Given a system with N identical Fermions, with spin $\frac{1}{2}$ and mass $m$, subject to the potential:
$V(\vec{r}) = \frac{1}{2}m\omega^{2}(x^{2}+y^{2}+z^{2})$
and the single particle energy levels:
$E_{\vec{n}} = \hbar\omega(n_{x}+n_{y}+n_{z}+\frac{3}{2})$,
Calculate the Density of states $g(\epsilon)$.
I know that the density of states is the number of single particle states with energy between $(\epsilon,\epsilon +d\epsilon)$, per unit energy.

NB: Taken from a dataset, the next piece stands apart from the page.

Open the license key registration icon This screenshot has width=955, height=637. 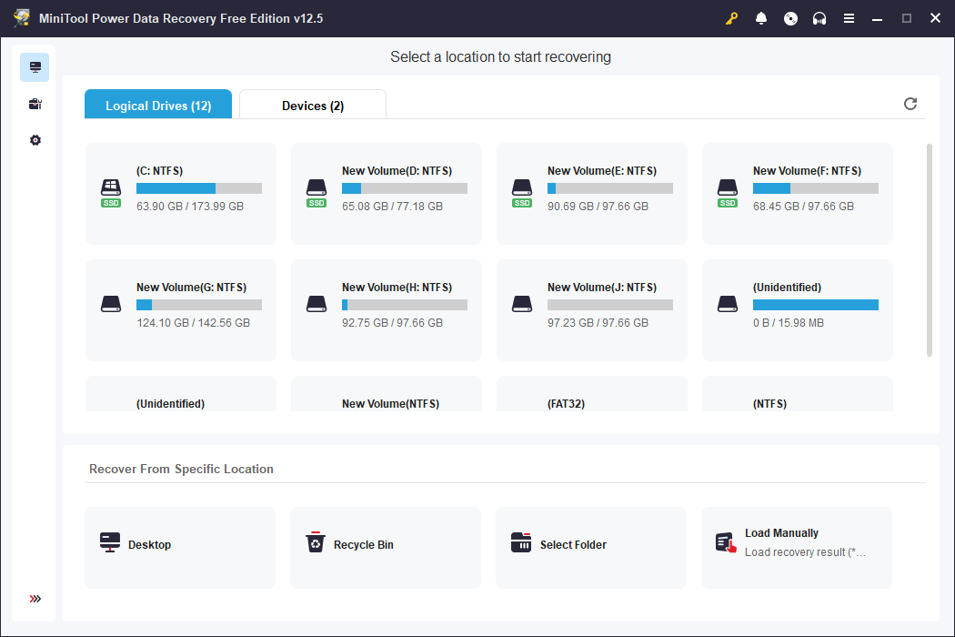(731, 17)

If we define $F(\epsilon)$ = #States with energy $<\epsilon$,
then $ g(\epsilon) = \frac{dF(\epsilon)}{d\epsilon}$
I am unsure how to get this #States in either case.
Best Answer
In this case, single particle states are denoted with $|n_x,n_y,n_z,\pm\rangle$. We first want to find the number of single particle states that have a specific energy $\epsilon(n) =\hbar \omega \left( \frac{3}{2} + n \right)$. These states are characterized by the constraint $n = n_x + n_y + n_z$. The fundamental realization is that we can list all the states with energy $\epsilon(n)$ as
\begin{equation} \left\{ \, |n_x,n_y,n-n_x-n_y,s\rangle \quad \mathrm{such \, that} \quad n_y =0,...,n-n_x \, ; \, n_x = 0,...,n \, ; \, s=\pm \, \right\} \,. \end{equation}
This means we can compute the degeneracy for single-particle states with energy $\epsilon(n)$ with the sum
\begin{equation} d(n)=2\times \sum^{n}_{n_x=0} \sum^{n-n_x}_{n_y=0} 1 \, . \end{equation}
Now it just remains to compute the number of states with energy less or equal than $\epsilon$, $F(\epsilon)$. More explicitly, we can use the notation we have been using to write
\begin{equation} F(\epsilon) = \sum^{n_f}_{n=0} d(n) \, , \end{equation}
with $n_f = -\frac{3}{2}+\frac{\epsilon}{\hbar \omega}$ (notice that $n_f$ is the radius of the Fermi sphere). Compute the sums and you'll get the result you want.